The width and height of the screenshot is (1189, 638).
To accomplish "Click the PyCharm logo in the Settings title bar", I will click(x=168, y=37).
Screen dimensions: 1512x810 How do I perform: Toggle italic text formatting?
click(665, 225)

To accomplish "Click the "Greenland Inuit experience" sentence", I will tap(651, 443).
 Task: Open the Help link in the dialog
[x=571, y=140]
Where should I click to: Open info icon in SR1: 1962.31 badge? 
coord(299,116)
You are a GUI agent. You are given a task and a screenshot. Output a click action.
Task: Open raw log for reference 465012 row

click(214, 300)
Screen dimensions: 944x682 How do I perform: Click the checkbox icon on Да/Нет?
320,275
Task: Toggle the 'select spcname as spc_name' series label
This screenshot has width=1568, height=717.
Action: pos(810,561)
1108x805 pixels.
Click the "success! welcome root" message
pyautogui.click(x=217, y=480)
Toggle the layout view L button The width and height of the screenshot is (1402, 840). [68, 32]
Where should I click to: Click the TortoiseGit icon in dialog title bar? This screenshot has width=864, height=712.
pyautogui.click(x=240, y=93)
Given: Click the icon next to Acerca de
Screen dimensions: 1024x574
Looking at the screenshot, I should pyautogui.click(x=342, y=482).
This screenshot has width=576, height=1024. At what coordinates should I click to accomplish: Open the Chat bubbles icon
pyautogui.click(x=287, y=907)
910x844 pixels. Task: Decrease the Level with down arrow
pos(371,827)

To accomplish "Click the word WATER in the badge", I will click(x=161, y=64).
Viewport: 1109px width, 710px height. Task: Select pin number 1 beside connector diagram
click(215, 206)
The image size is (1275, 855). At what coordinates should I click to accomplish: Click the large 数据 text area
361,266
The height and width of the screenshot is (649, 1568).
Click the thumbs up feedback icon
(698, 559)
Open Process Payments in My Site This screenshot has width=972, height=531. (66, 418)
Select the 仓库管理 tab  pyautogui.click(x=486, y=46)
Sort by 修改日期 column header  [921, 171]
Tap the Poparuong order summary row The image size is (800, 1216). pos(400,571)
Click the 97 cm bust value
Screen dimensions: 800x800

________________

**TASK GOAL:** Find the line with "The image size is (1275, 855)." in the listing. Reproduce it and all the lines after it, exactly, through the last line.

**EXERCISE RESPONSE:**
The image size is (1275, 855). At what coordinates should I click to accomplish: Click the large 数据 text area
361,266
The height and width of the screenshot is (649, 1568).
Click the thumbs up feedback icon
(698, 559)
Open Process Payments in My Site This screenshot has width=972, height=531. (66, 418)
Select the 仓库管理 tab  pyautogui.click(x=486, y=46)
Sort by 修改日期 column header  [921, 171]
Tap the Poparuong order summary row The image size is (800, 1216). pos(400,571)
Click the 97 cm bust value
Screen dimensions: 800x800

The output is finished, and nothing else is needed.